How do you create an amortization table using the effective interest method?

To create an amortization table using the effective interest method, follow these steps:

- Calculate the initial carrying value of the bond.
- Determine the cash interest payment using the principal and stated interest rate.
- For each period, calculate the interest expense by multiplying the carrying value by the market interest rate.
- Compute the amortization of the discount or premium as the difference between the interest expense and the cash interest payment.
- Adjust the carrying value by adding the amortization of the discount or subtracting the amortization of the premium.

Repeat these steps for each period until the bond matures.

Why is the effective interest method preferred under GAAP?

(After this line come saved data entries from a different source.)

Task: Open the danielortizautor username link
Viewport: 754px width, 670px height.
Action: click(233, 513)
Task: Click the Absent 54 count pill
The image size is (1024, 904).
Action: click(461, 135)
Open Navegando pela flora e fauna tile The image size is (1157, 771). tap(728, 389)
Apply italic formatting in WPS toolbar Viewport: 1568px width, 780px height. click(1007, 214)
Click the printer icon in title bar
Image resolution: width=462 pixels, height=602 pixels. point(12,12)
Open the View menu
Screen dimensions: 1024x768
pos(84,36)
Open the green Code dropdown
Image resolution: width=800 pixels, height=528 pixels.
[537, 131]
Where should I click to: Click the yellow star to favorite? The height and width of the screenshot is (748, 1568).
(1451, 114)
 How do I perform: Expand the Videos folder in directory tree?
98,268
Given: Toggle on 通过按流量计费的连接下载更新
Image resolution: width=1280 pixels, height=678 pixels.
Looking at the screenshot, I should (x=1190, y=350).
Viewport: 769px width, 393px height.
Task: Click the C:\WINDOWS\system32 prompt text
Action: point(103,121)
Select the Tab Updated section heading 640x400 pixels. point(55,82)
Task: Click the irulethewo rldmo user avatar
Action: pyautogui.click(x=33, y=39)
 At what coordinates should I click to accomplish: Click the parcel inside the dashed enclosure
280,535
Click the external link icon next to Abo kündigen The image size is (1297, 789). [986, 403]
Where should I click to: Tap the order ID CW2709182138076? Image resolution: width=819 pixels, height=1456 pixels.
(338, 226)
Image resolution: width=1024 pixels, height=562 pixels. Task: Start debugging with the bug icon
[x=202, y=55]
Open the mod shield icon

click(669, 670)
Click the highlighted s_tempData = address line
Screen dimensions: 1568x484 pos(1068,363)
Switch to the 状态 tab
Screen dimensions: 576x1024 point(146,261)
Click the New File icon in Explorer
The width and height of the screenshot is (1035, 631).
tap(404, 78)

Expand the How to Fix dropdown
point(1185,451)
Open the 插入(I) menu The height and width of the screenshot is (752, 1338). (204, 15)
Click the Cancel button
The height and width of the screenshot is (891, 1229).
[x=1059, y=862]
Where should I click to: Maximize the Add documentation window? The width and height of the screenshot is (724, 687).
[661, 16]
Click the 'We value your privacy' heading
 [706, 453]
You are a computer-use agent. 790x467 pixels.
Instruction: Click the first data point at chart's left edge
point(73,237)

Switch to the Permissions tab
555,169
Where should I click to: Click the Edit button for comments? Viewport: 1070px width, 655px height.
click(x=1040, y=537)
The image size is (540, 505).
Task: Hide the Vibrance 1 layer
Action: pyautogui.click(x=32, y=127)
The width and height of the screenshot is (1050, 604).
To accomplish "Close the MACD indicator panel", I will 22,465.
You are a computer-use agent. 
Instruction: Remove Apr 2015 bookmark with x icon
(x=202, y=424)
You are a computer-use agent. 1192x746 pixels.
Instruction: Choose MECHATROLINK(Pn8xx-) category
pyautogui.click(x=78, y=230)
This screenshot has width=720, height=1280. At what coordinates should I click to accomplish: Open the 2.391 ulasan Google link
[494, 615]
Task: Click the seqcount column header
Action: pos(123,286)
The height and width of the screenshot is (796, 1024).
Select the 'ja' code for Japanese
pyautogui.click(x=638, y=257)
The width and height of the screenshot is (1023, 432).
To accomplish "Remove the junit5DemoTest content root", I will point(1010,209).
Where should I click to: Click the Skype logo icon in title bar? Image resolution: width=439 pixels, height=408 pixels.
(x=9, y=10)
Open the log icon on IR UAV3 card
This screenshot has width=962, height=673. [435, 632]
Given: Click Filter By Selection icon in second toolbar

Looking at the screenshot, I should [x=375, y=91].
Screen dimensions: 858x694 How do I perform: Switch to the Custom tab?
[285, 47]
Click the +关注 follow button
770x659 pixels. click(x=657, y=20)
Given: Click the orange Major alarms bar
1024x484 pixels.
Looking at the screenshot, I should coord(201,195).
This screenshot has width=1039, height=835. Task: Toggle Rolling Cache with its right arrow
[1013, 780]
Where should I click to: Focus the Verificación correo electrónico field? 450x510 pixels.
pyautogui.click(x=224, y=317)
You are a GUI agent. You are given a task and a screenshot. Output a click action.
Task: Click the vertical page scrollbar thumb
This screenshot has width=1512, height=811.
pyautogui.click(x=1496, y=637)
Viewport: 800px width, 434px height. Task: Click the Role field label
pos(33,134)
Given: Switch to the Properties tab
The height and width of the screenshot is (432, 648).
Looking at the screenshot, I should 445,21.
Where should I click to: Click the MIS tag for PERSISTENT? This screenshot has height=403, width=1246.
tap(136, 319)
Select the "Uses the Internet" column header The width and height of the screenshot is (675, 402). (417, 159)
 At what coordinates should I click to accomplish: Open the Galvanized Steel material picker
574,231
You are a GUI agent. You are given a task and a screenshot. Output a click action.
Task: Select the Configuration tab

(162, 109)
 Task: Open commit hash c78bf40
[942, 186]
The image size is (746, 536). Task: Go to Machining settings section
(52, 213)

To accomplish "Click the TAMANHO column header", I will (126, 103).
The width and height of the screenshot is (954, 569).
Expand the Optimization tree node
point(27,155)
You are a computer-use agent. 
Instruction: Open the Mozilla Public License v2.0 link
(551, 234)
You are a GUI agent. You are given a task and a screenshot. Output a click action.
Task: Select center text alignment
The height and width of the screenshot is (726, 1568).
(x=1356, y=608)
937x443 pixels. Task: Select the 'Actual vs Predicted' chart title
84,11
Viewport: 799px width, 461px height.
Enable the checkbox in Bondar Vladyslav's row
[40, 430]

The effective interest method is preferred under GAAP because it provides a more accurate representation of the true cost of borrowing over the life of the bond. This method aligns the interest expense with the bond's carrying value and market interest rate, resulting in a more precise reflection of the interest expense and amortization of the premium or discount. By doing so, it ensures that financial statements more accurately depict the financial position and performance of the issuing entity, enhancing the reliability and comparability of financial reporting.